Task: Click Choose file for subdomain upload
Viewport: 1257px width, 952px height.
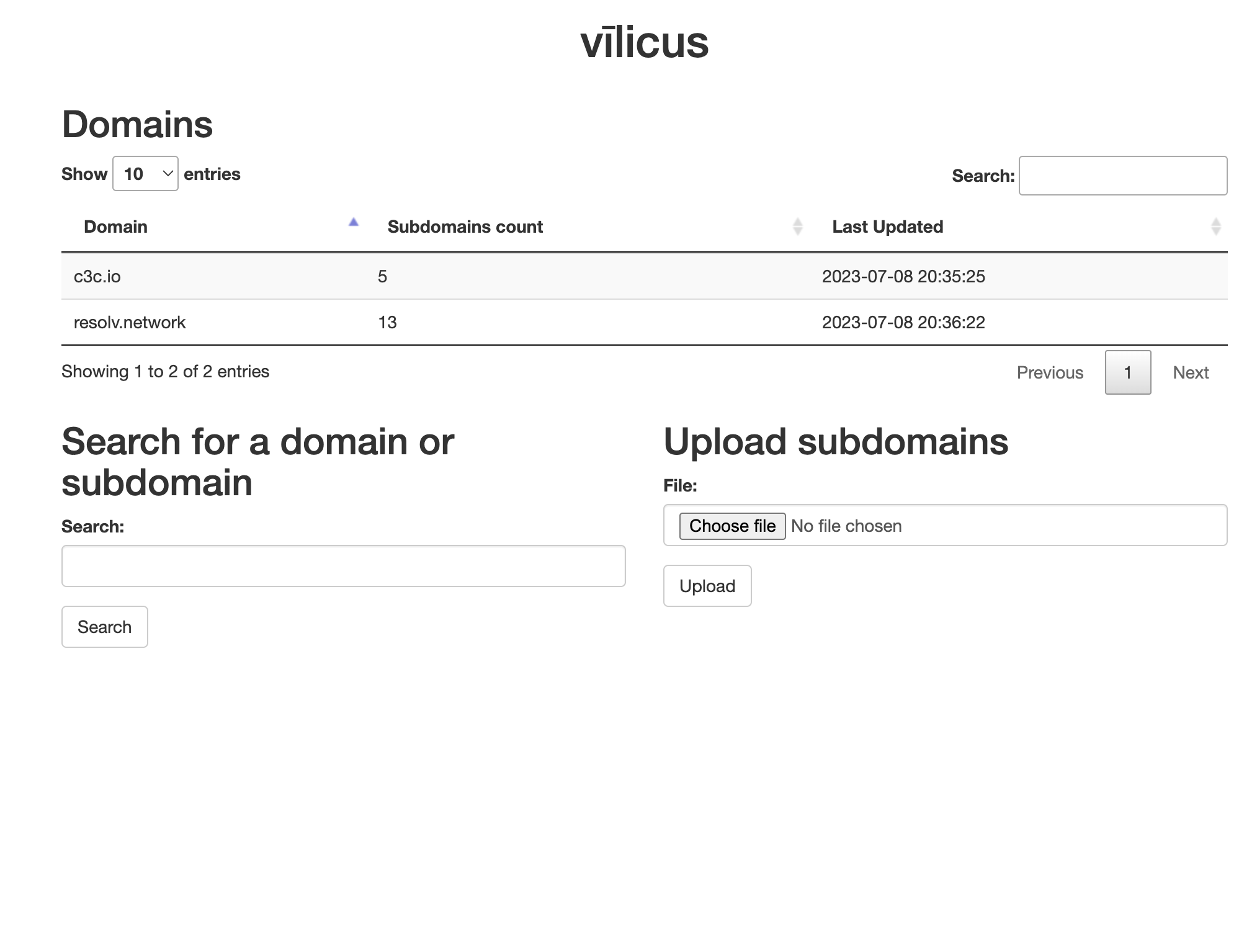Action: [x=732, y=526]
::::::::::
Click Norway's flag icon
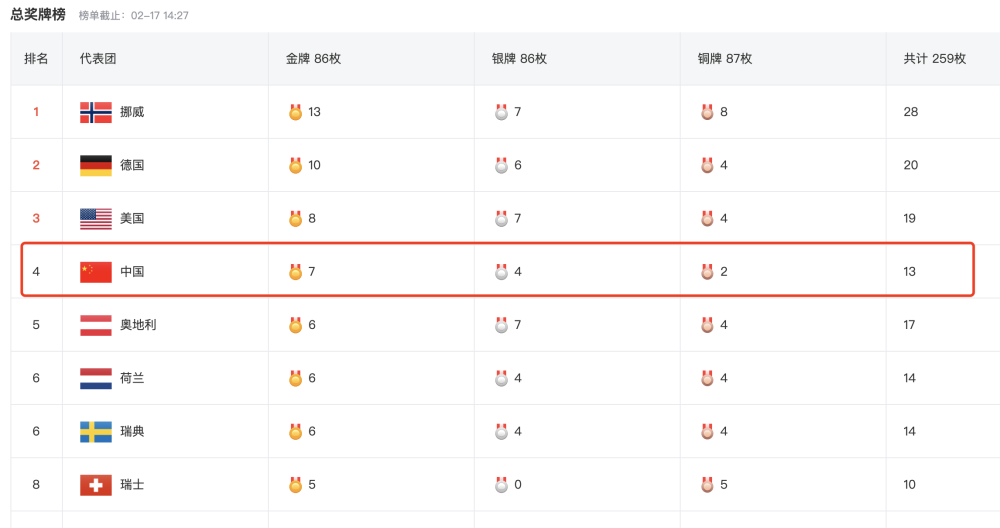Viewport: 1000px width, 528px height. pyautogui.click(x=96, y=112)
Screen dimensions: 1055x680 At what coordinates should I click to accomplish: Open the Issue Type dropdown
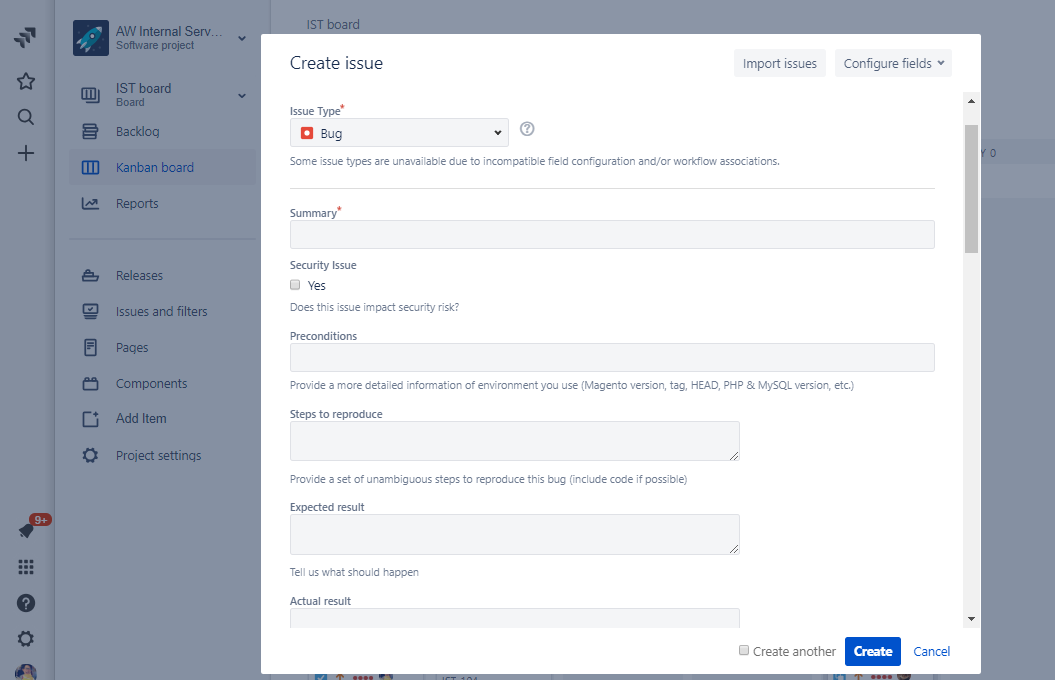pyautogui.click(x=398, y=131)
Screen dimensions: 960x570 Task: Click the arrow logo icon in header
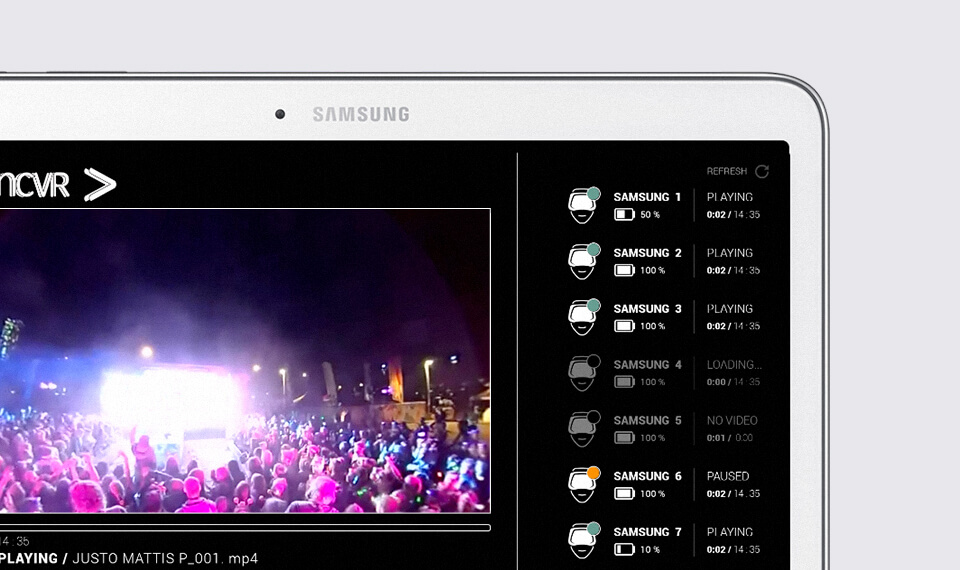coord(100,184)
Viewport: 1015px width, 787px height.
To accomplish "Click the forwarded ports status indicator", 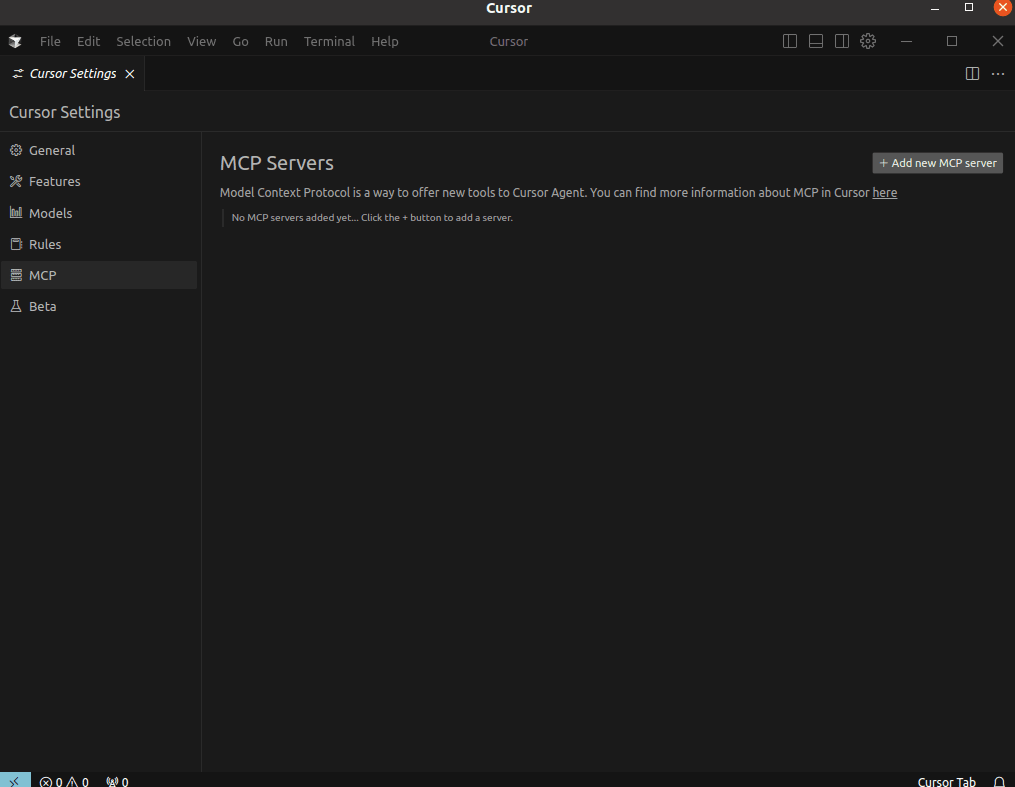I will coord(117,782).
::::::::::
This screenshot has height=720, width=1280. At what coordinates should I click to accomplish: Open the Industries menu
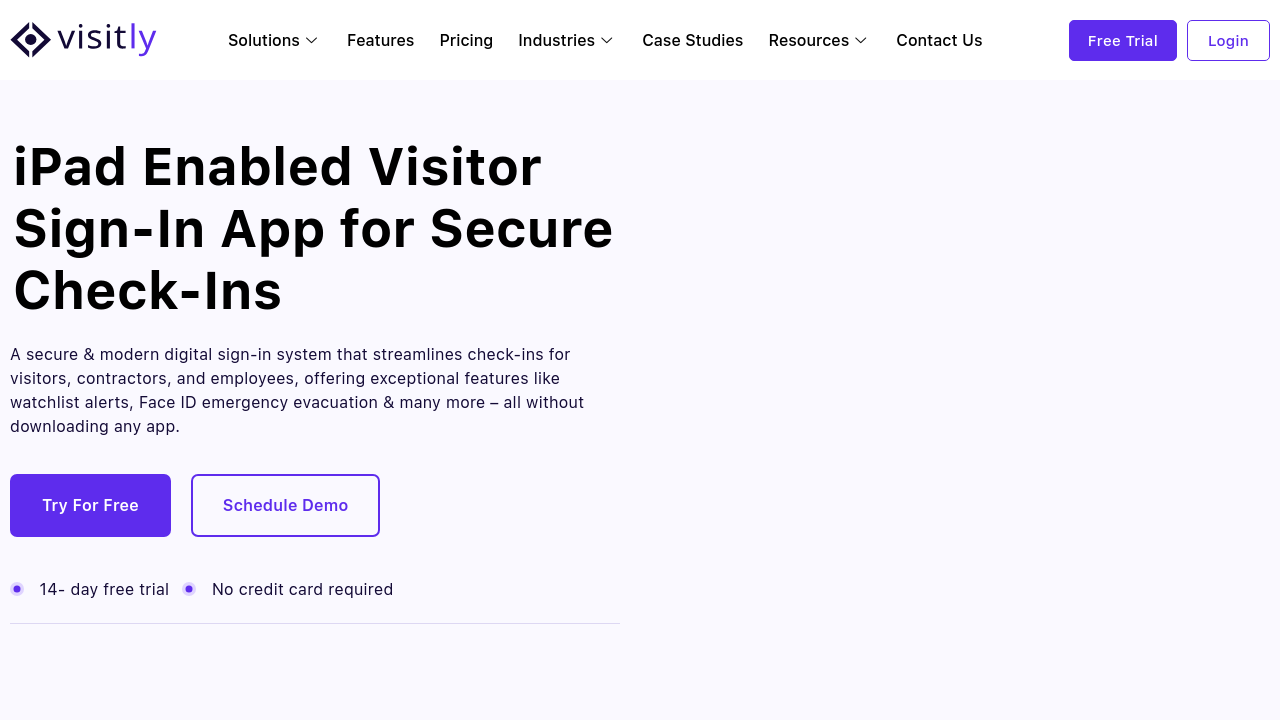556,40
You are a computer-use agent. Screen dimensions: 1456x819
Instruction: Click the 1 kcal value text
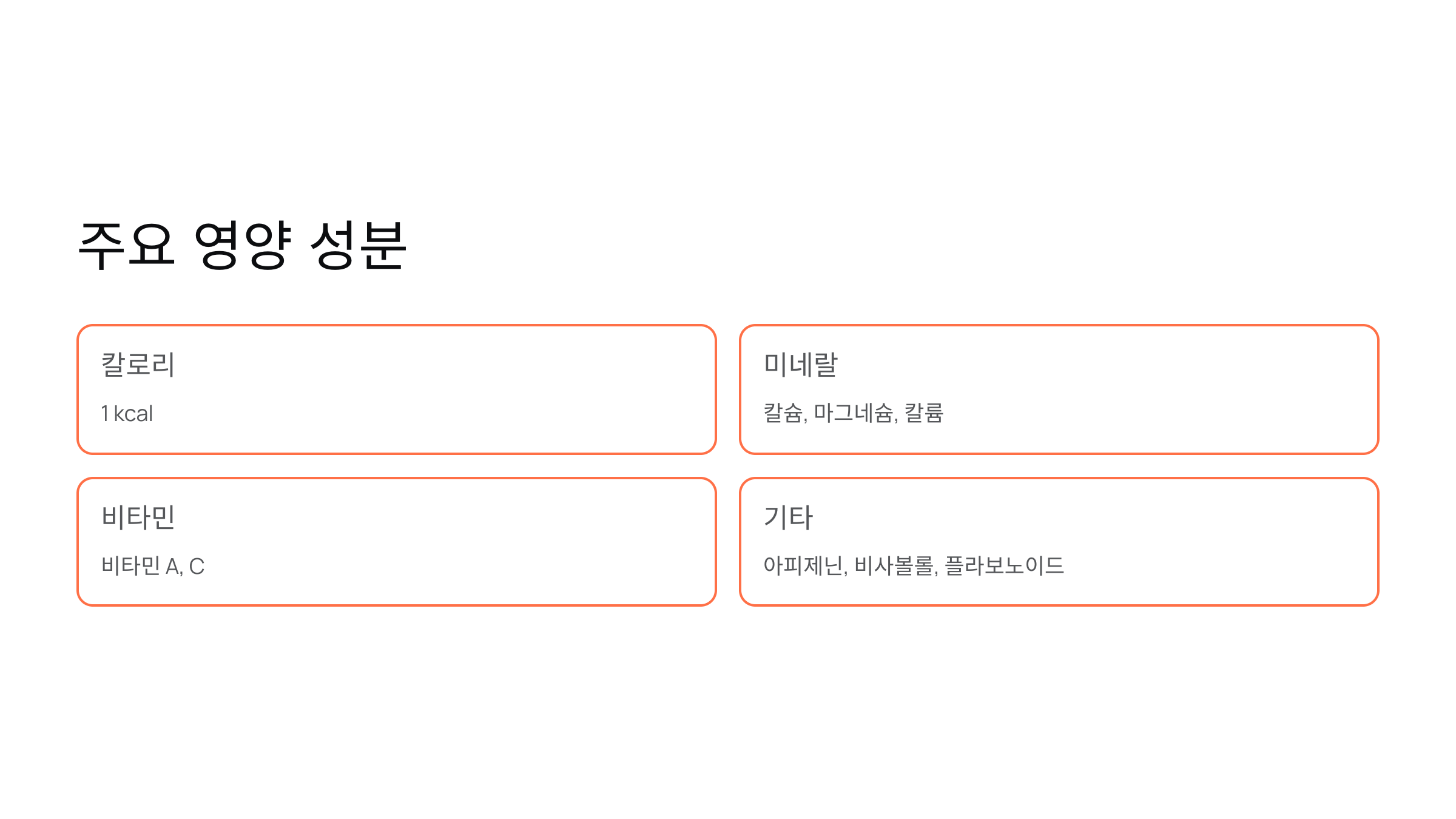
::::::::::
▸ **What to work on**: Every line above from the line with "You are a computer-use" to the line with "Instruction: Click the 1 kcal value text", both included, must be reproduced exactly, and no other line may appear.

▸ **Solution below**:
You are a computer-use agent. Screen dimensions: 1456x819
Instruction: Click the 1 kcal value text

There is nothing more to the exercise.